● RAW DATA:
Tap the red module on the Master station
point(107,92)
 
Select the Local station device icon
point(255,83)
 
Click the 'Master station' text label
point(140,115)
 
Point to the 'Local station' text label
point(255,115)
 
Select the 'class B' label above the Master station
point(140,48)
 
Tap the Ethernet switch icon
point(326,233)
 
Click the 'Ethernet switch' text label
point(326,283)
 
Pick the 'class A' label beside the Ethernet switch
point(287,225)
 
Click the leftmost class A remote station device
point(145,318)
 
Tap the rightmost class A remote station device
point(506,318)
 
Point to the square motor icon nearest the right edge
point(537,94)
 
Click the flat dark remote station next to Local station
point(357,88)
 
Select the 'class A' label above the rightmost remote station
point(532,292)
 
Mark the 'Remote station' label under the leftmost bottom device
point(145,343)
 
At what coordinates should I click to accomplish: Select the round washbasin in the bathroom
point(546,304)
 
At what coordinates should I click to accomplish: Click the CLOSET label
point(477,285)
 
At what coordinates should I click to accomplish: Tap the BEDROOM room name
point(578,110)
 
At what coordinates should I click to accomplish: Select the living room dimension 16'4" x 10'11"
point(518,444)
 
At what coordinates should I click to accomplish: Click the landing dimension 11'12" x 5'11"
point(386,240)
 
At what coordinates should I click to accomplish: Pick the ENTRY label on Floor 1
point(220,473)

--

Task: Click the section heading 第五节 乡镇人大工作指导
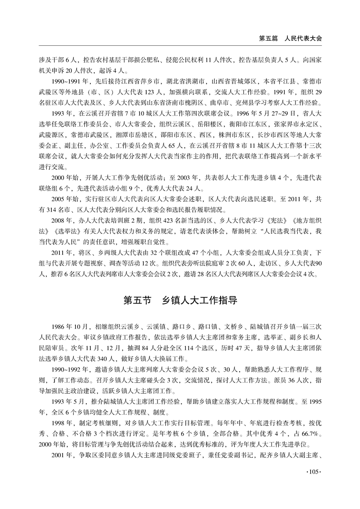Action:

* * *

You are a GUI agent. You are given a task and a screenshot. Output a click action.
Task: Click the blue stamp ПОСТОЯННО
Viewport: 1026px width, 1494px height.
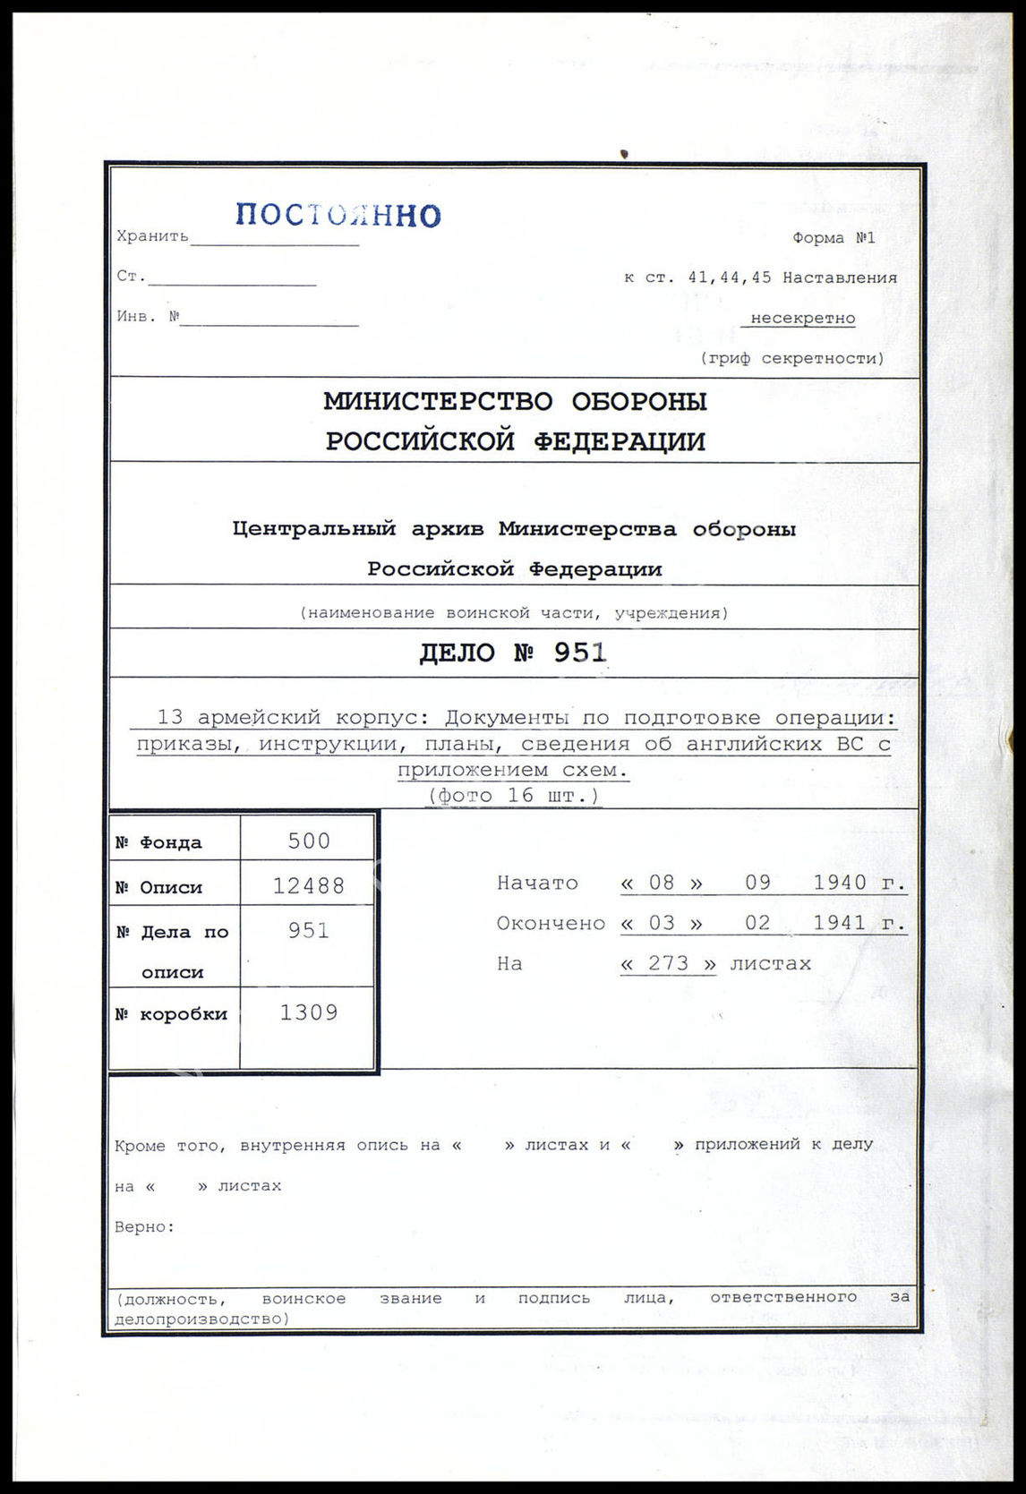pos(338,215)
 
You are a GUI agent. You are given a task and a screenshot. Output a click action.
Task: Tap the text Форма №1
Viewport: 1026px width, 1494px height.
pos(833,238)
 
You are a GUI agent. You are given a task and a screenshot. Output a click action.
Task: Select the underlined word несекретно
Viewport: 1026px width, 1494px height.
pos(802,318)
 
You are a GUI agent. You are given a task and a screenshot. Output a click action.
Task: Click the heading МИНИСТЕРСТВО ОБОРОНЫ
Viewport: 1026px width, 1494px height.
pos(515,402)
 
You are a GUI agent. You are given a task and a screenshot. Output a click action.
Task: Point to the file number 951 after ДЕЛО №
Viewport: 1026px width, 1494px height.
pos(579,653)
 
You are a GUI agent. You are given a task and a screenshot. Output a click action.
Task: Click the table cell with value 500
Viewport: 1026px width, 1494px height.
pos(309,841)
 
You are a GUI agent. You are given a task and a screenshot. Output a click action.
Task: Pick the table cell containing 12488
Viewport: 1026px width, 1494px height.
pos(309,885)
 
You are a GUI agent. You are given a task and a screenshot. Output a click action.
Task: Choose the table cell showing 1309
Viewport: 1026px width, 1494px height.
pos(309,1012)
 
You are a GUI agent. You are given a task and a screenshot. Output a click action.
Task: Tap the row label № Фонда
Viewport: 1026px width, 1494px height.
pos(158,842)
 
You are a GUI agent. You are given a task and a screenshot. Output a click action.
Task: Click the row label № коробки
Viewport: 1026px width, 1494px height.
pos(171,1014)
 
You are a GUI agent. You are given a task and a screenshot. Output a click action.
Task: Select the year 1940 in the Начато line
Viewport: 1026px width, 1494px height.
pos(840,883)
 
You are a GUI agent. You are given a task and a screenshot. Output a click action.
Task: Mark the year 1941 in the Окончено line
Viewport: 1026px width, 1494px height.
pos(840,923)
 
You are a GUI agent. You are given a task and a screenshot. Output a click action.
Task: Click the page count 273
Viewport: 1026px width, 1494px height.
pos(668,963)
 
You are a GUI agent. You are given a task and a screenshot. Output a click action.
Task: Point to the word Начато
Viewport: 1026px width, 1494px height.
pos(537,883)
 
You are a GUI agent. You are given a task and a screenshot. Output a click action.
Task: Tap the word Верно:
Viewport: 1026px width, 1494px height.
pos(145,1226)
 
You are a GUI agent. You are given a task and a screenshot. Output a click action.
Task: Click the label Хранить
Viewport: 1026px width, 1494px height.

● TASK REQUIREMENTS: How many lines in the entries above contain the word "heading"? Case matters. Give only the number.

● RESULT FOR THIS EXERCISE: 2